This project is used to scrape and gather data related MP Transportation. Everything was handled with the help of python programming language. For graph, data and content visit link.
Our aim is to gather as much data as possible from a given website and use it to analyze and then compare it. For data we used this http://mis.mptransport.org/MPLogin/eSewa/VehicleSearch.aspx site to scrape it.
NOTE: It's not recommended to scrape this site all of sudden. It was used to test my knowledge and also to gain data.
Since the data related MP transportation was public so we used the given URL and scrape it. For scraping, python language used. It first select the field of registration number and then inputs 0000, 0001 ... 9999 just like this.
Python version | Python 2.7.6
Whole program was successful because of scrapy project. We used this to create one spider.
Spider was later deployed to scrapinghub to start our spider on server and start scraping it. Reason is pretty obvious because we are dealing with 10 millions of data. With single laptop it will take approx 1 month 5 days so to fasten this process we used scrapinghub.com 4 units and then scraped data.
All the graph was plotted with help of plotly. I used plotly module to create few offline graphs and then later made them public through online tools.
Also to read data ijson module was used which iterates over JSON data. We used this because loading JSON data in python program takes so much of memory.
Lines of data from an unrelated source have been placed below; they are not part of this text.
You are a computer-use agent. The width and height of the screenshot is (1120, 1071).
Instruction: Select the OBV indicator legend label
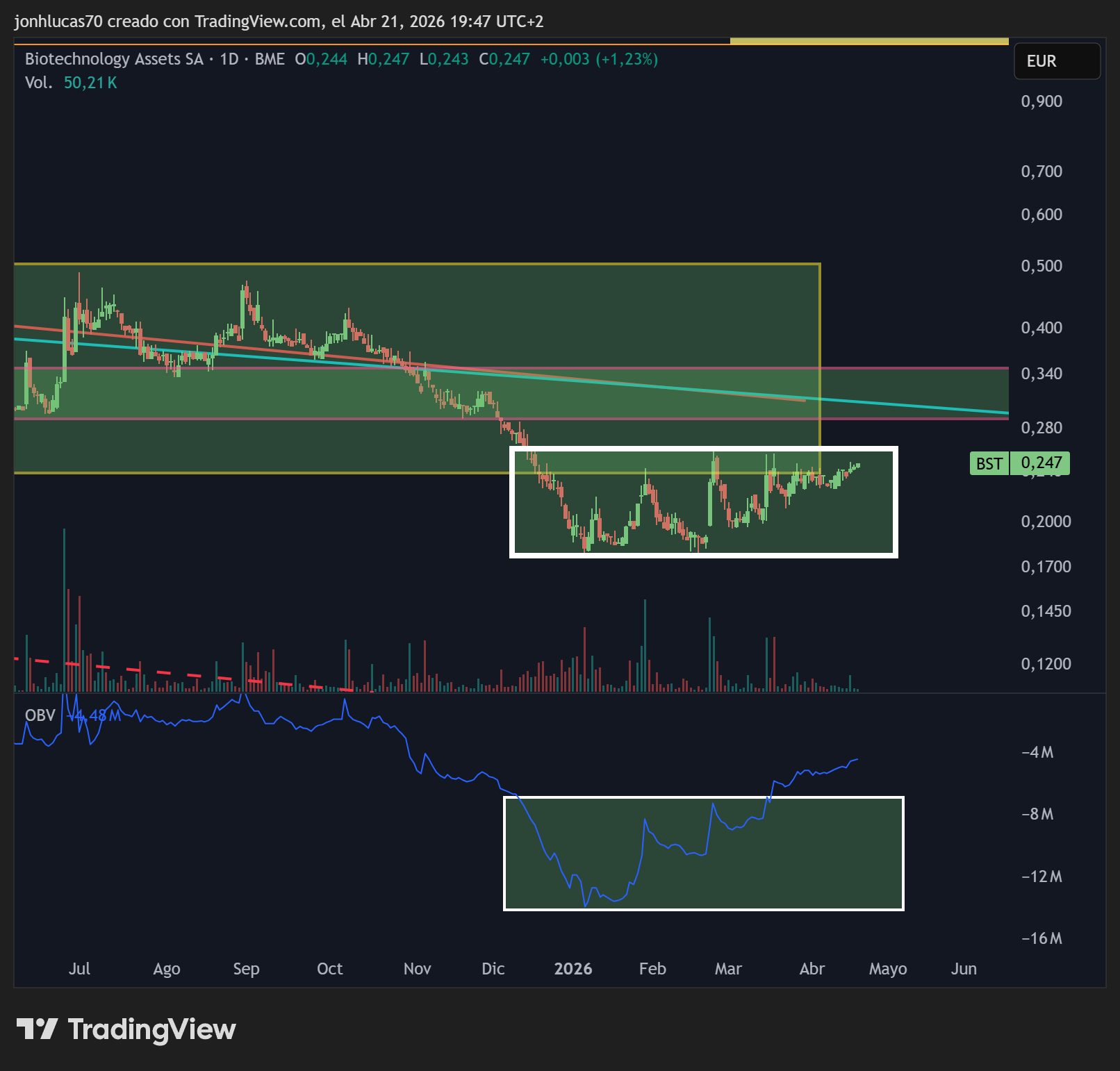click(40, 715)
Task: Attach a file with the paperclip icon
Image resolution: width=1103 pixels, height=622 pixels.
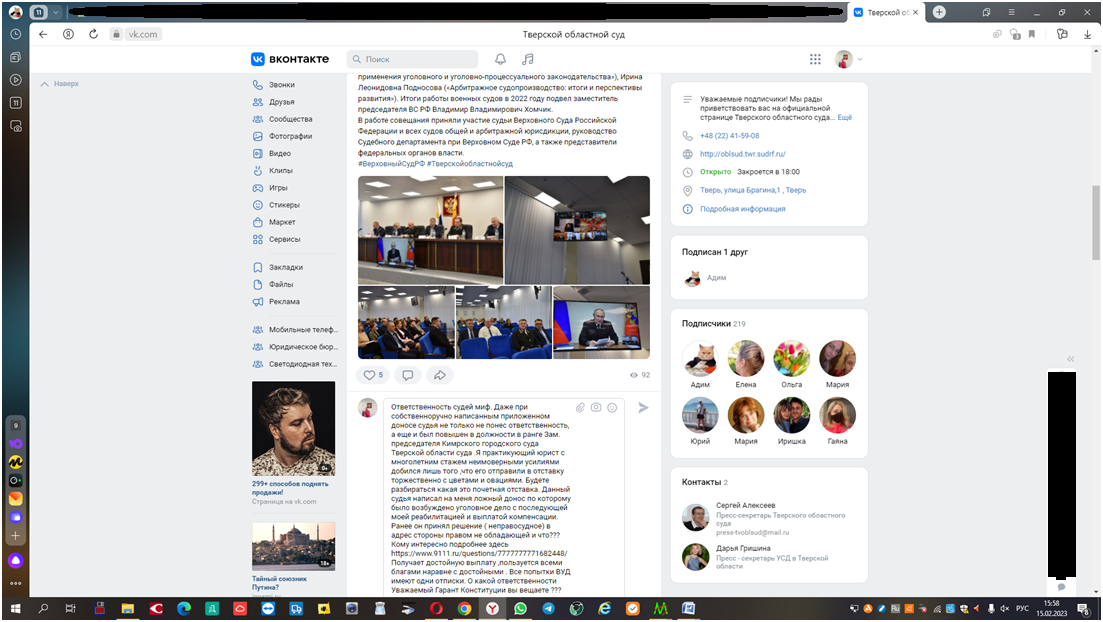Action: point(580,407)
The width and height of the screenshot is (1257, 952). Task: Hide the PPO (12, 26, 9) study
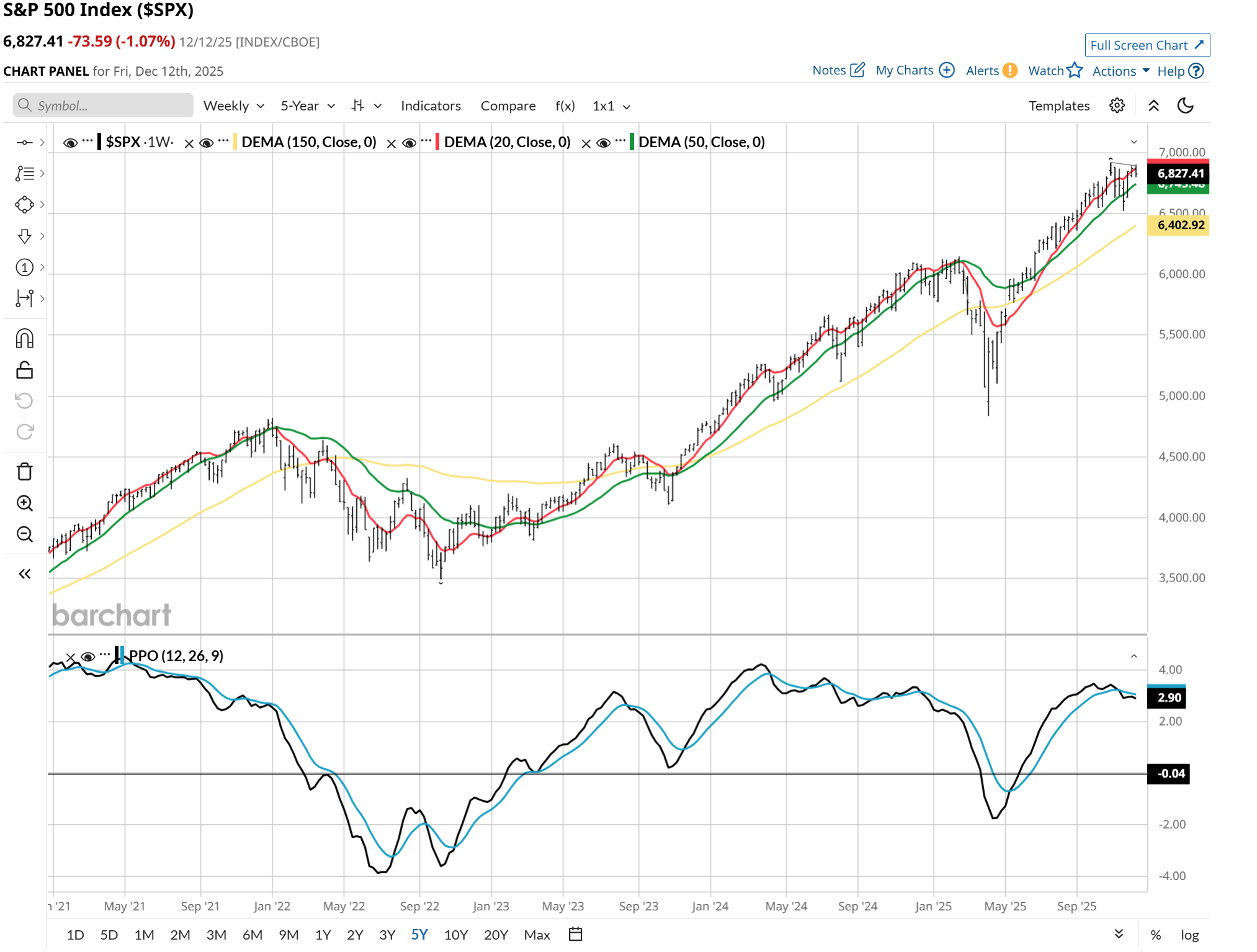89,655
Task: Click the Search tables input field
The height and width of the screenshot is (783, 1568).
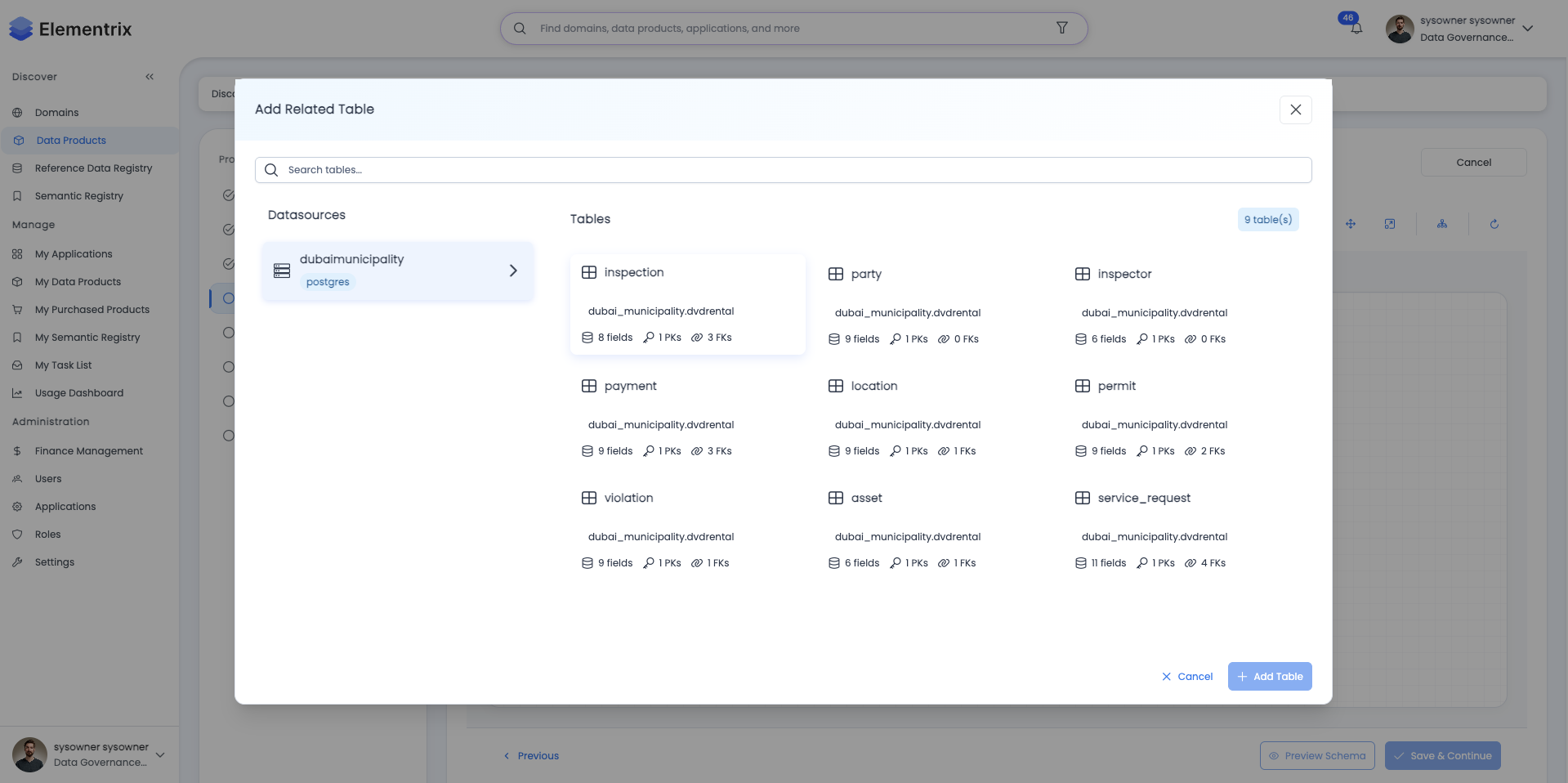Action: pos(784,170)
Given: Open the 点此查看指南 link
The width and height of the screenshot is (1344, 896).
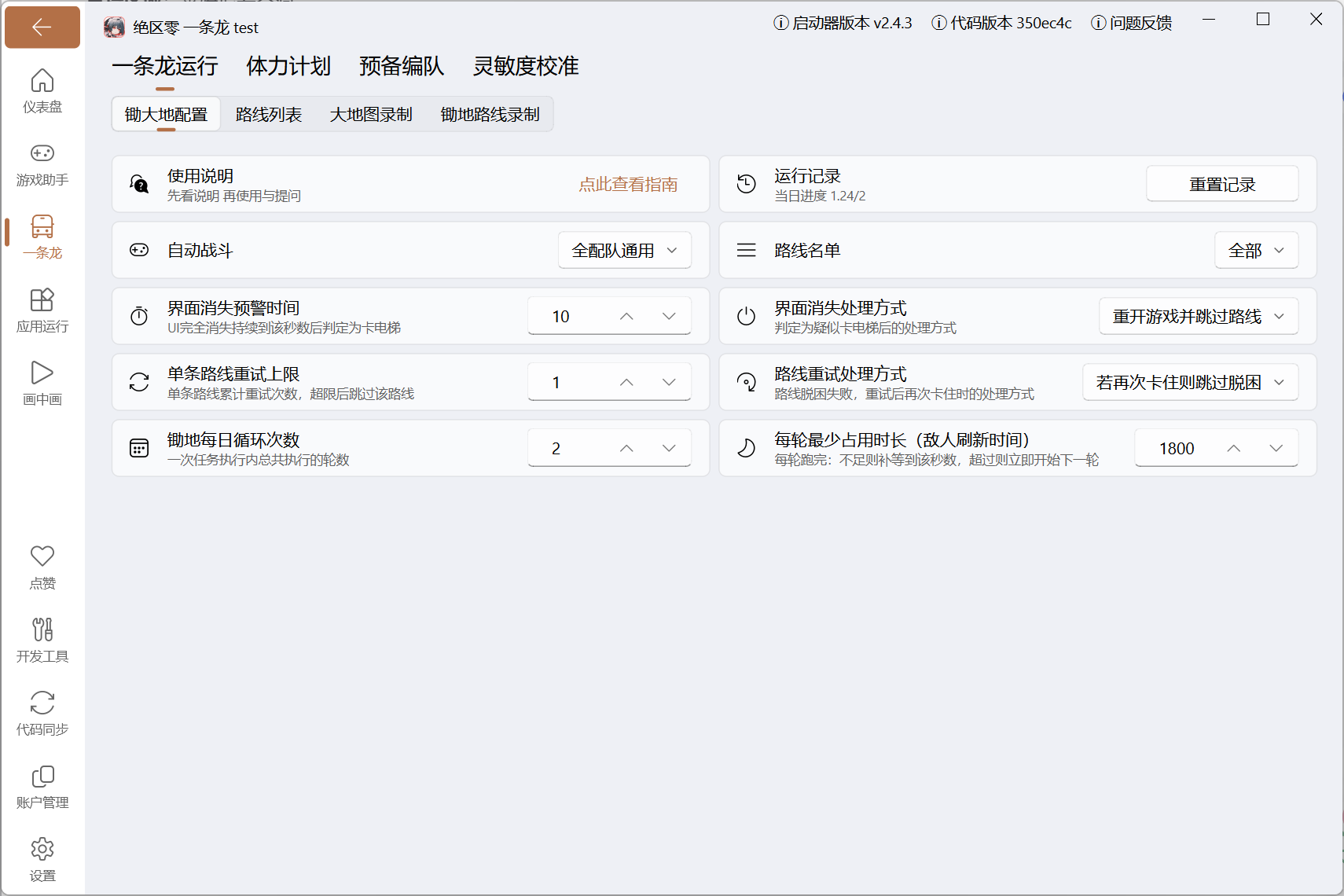Looking at the screenshot, I should tap(628, 184).
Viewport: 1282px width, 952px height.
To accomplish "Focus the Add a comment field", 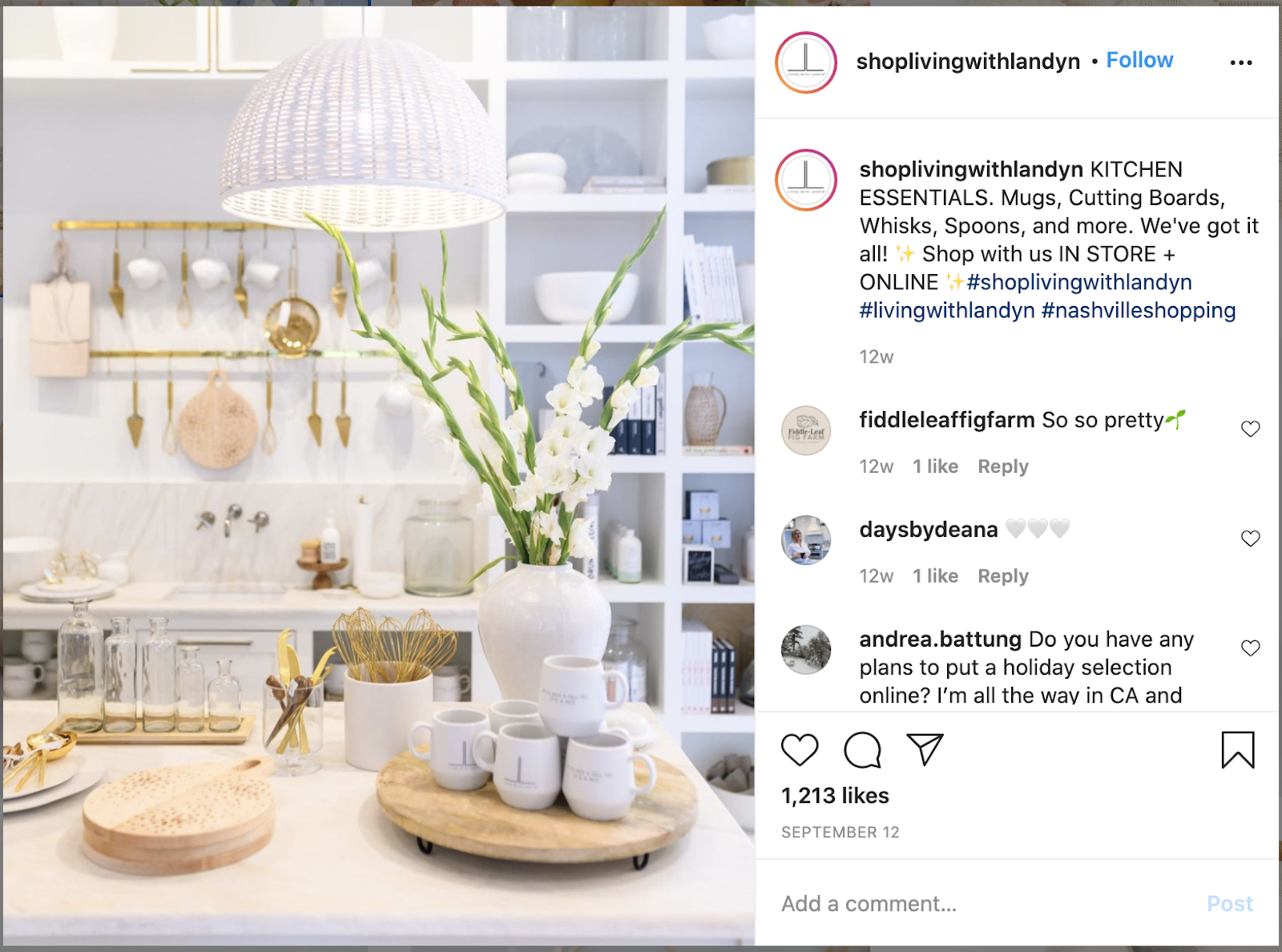I will click(986, 904).
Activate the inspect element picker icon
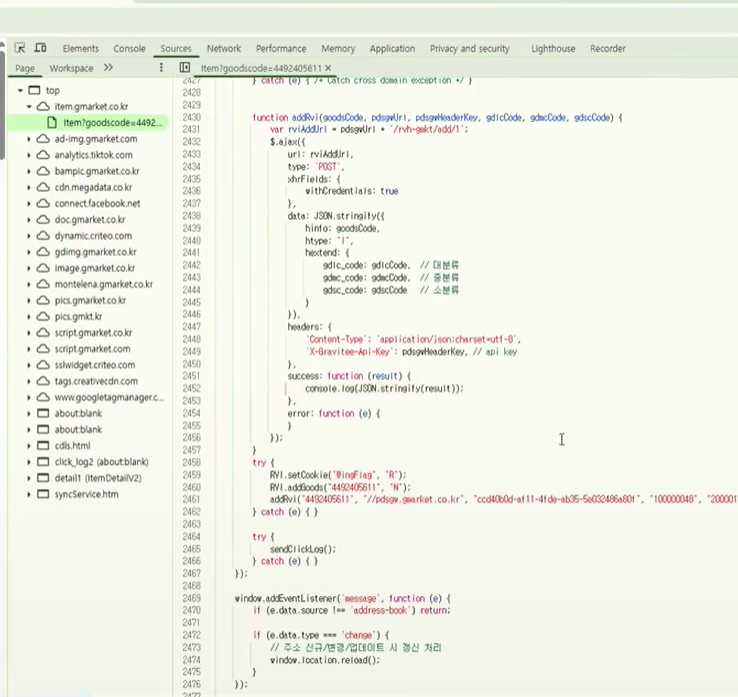Viewport: 738px width, 697px height. point(19,48)
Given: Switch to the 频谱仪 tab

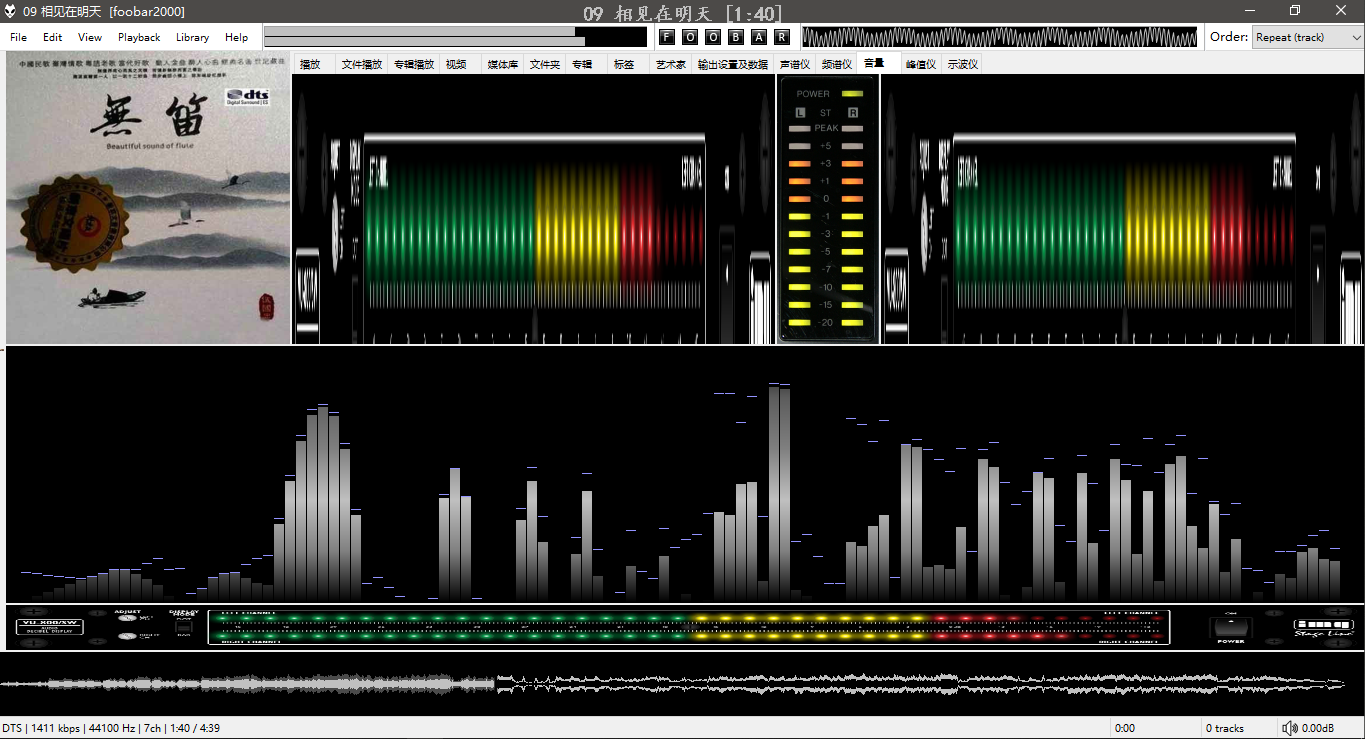Looking at the screenshot, I should 836,64.
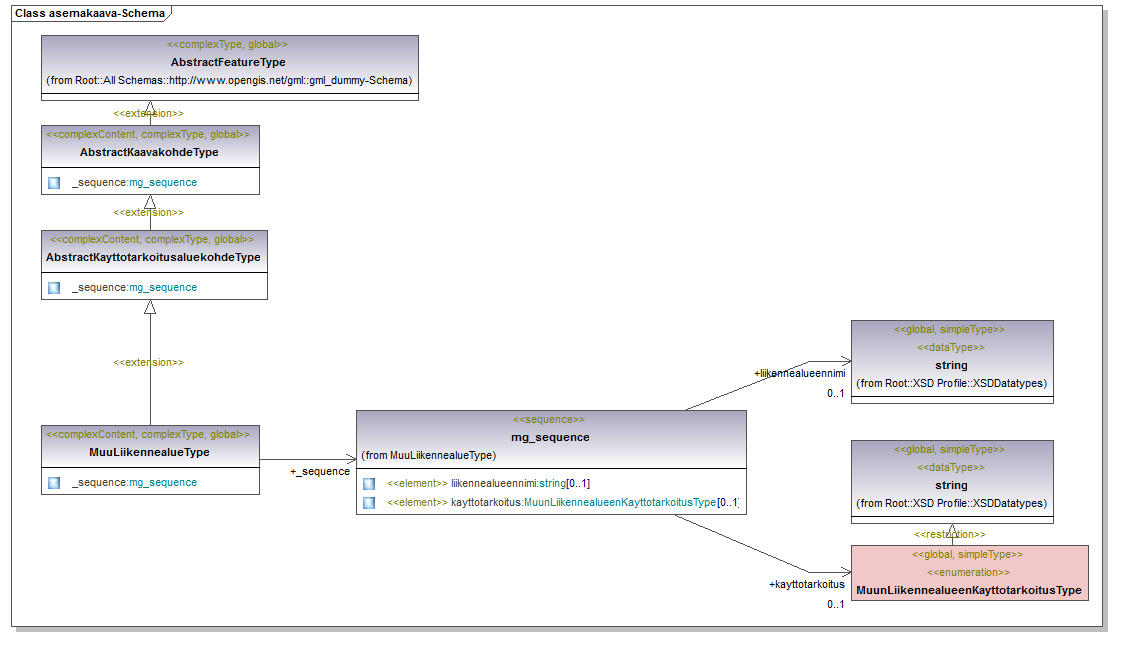Click the Class asemakaava-Schema diagram tab

(90, 14)
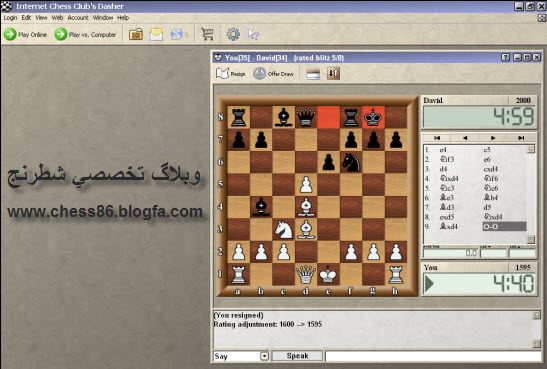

At first you need to clone this repository to your local machine
git clone https://github.com/shashank-sharma/MP-Transportation-Analysis
After that move to the MP-Transportation-Analysis directory by cd and then install scrapinghub toolbelt.
pip install shub
If you find any error then install this in virtual environment.
After installing create an account in scrapinghub.com and just after that create one project by using Scrapy tool. After creating you will be redirected to new window. Now go to deploy option in left side bar menu and there at down you will see project id and API key just save them.
Now again switch to terminal and type 'shub deploy' and then enter all the details which is needed and then your project will be deployed to the scrapinghub.com. Now go to dashboard and Run it. Then it will start scraping.
For free version you might need to set some range from 0 - 1001 because max time your process will run is for 24 hours. So you might need to run your program 10 times with different range
To load up data we used the JSON format rather than .db or .sql because converting JSON to these format may take 20+ days continuous operation which is not possible to handle by the system so we used Python and then used ijson value to iterate over JSON values and then counted it.